- **INSTRUCTIONS TO FOLLOW**: Extract from the material below every line that contains the word "Task". Case counts.

- **GIVEN RECORDS**:
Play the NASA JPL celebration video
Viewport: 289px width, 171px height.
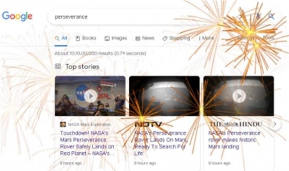(x=91, y=96)
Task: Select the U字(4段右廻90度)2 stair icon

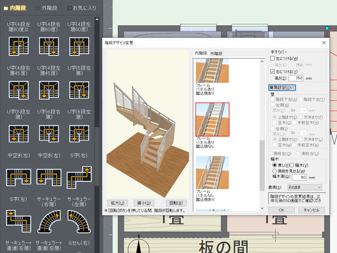Action: point(18,46)
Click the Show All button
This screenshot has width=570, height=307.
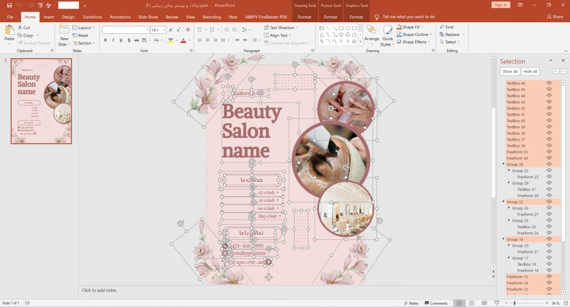coord(510,71)
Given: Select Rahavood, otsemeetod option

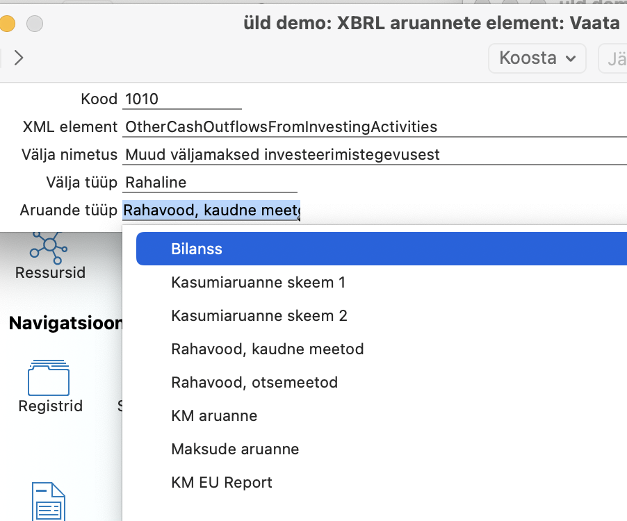Looking at the screenshot, I should tap(254, 382).
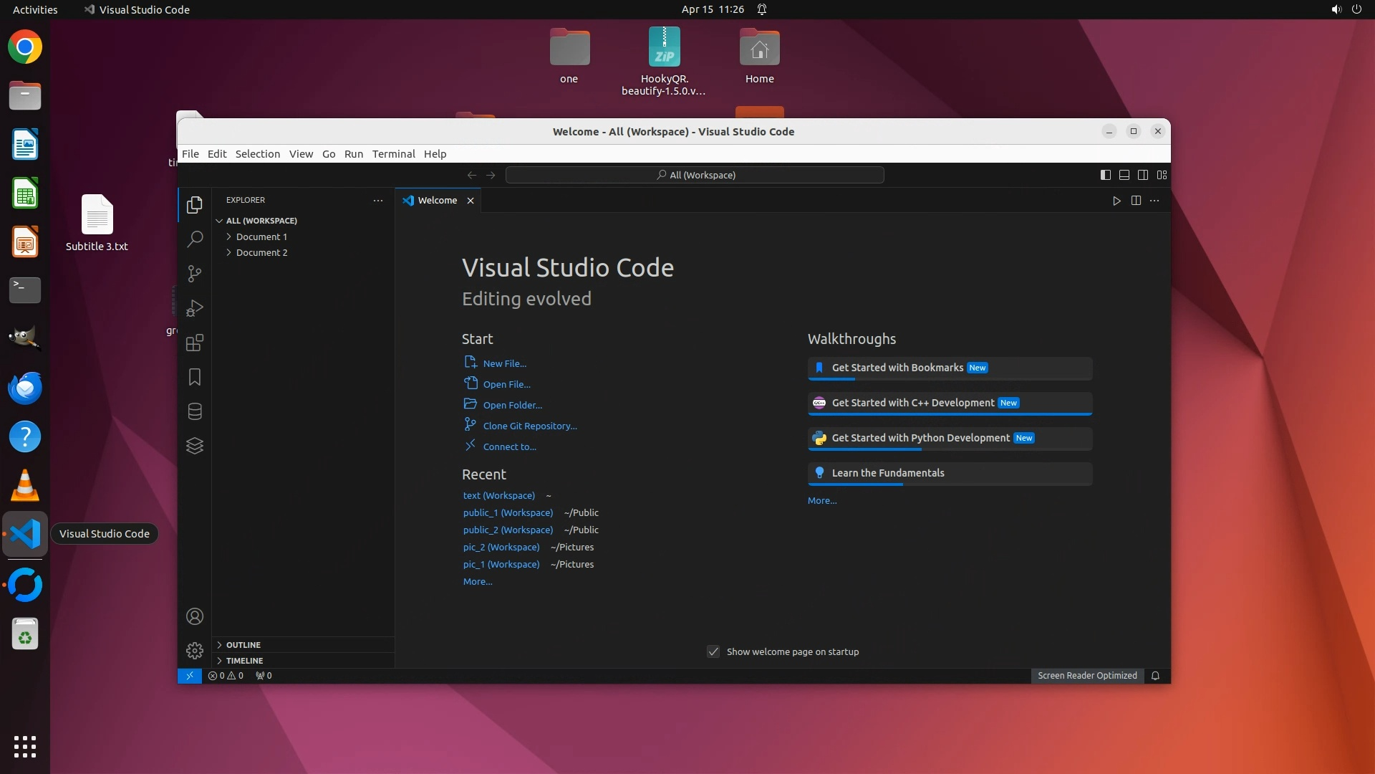Open the Accounts icon
Screen dimensions: 1375x774
pyautogui.click(x=194, y=616)
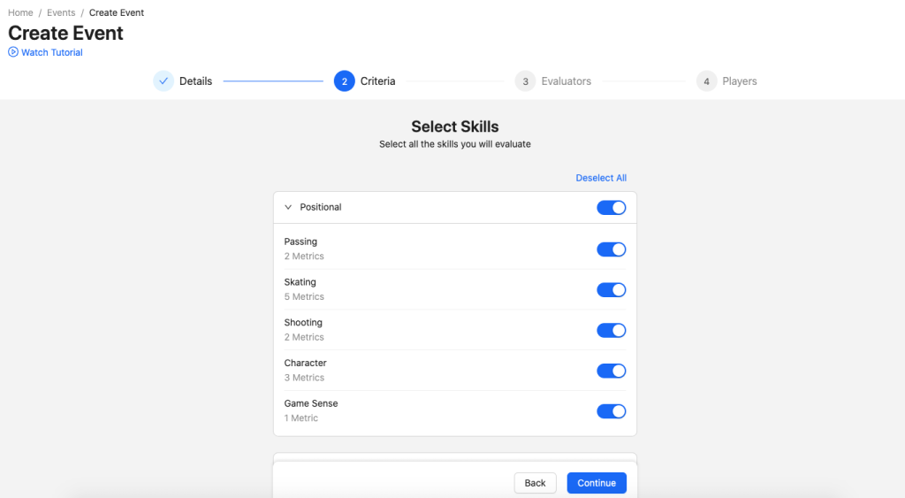Click the step 3 Evaluators circle icon
The image size is (905, 498).
(x=525, y=81)
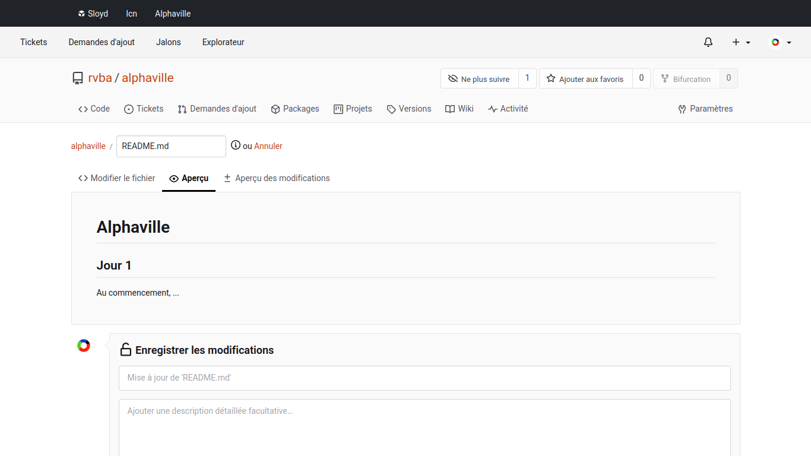Click the Bifurcation fork button
Viewport: 811px width, 456px height.
tap(686, 78)
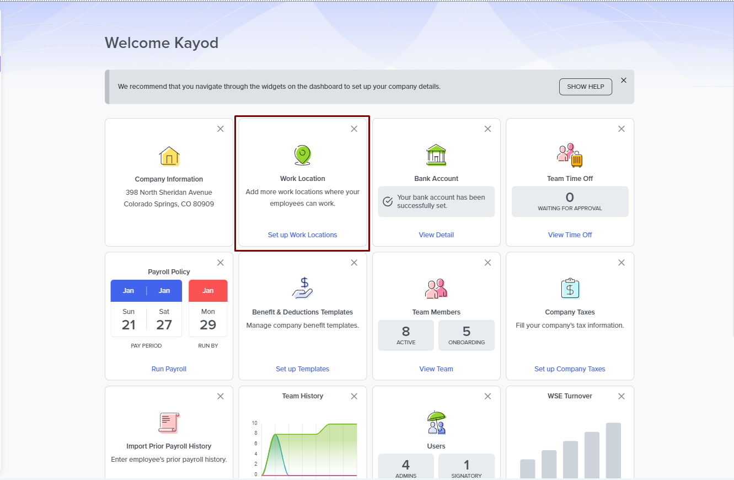Click the Work Location pin icon
This screenshot has width=734, height=480.
pyautogui.click(x=302, y=156)
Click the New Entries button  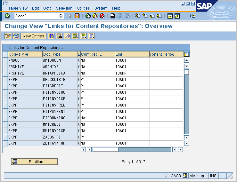click(x=33, y=36)
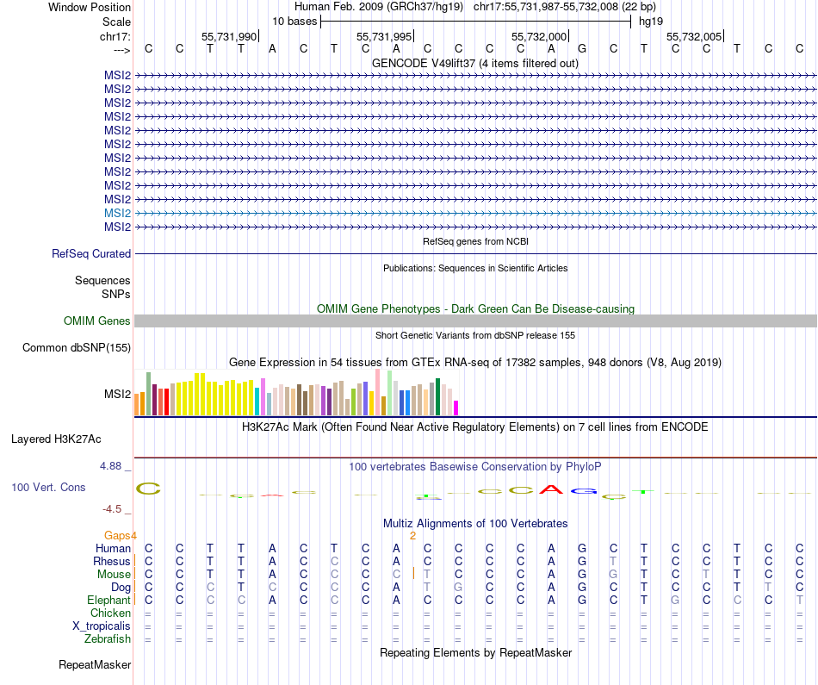Click the large C PhyloP logo letter

148,489
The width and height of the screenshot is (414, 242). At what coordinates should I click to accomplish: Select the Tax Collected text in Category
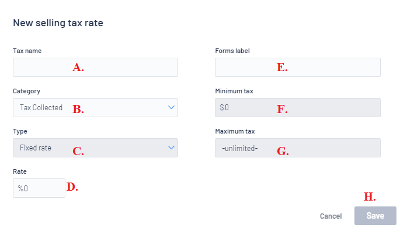[41, 108]
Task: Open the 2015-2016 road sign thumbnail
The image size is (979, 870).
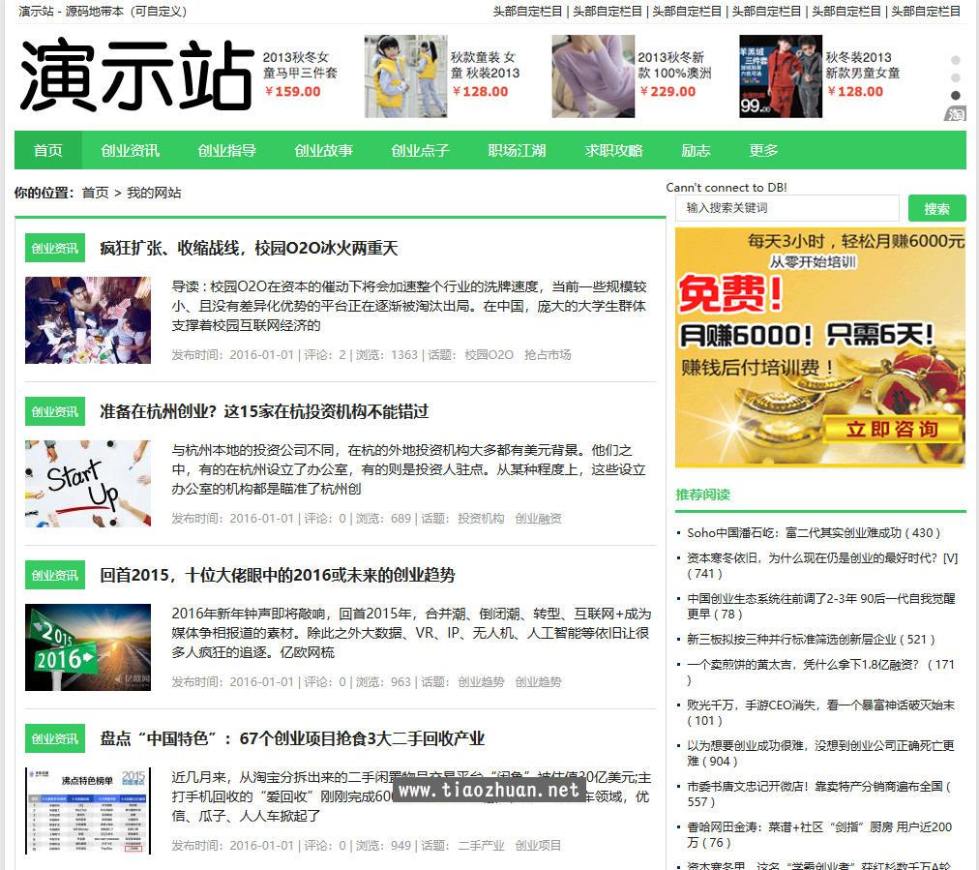Action: point(88,647)
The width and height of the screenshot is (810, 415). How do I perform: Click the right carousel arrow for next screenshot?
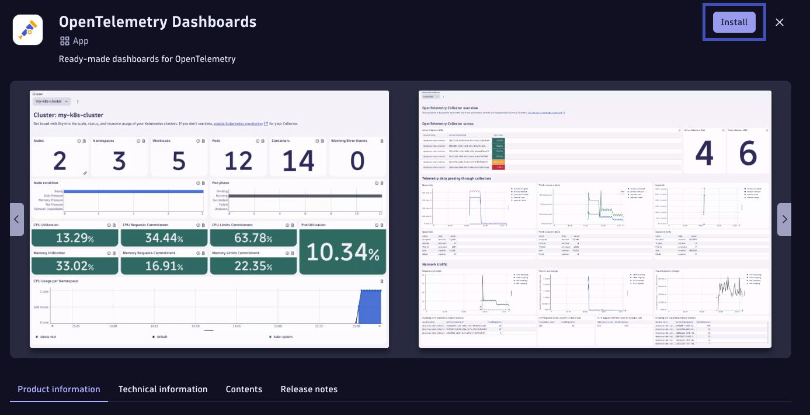(785, 219)
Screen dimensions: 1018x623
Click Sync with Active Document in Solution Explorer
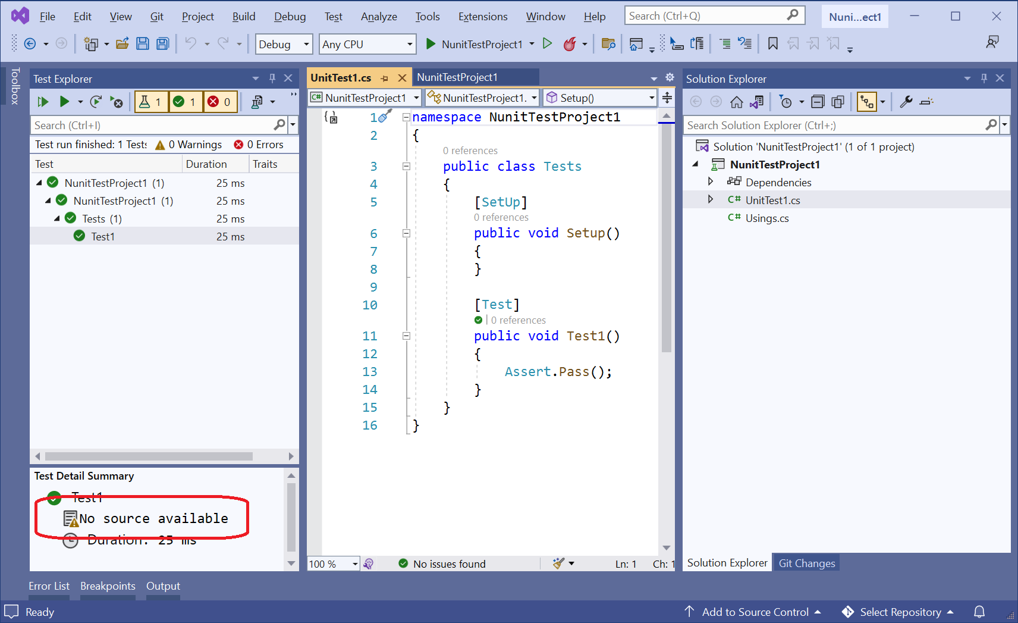coord(756,101)
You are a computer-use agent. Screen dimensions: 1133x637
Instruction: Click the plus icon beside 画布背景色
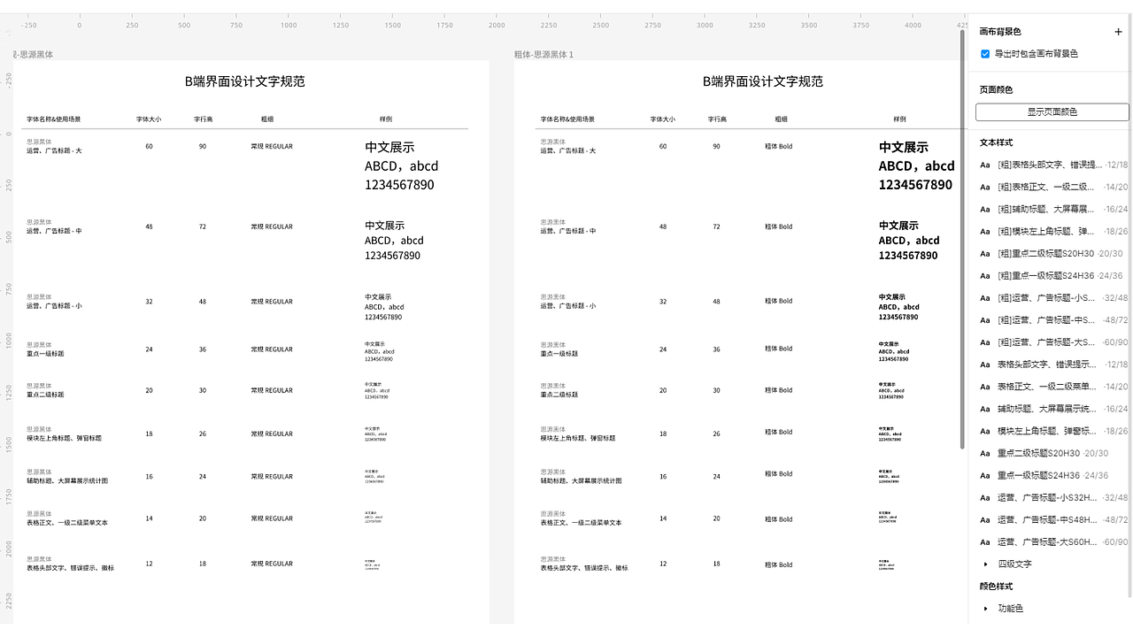pos(1119,31)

- **EXPECTED ANSWER**:
Task: Select the U字(4段右廻90度)2 stair icon
Task: Open the 2015-2016 road sign thumbnail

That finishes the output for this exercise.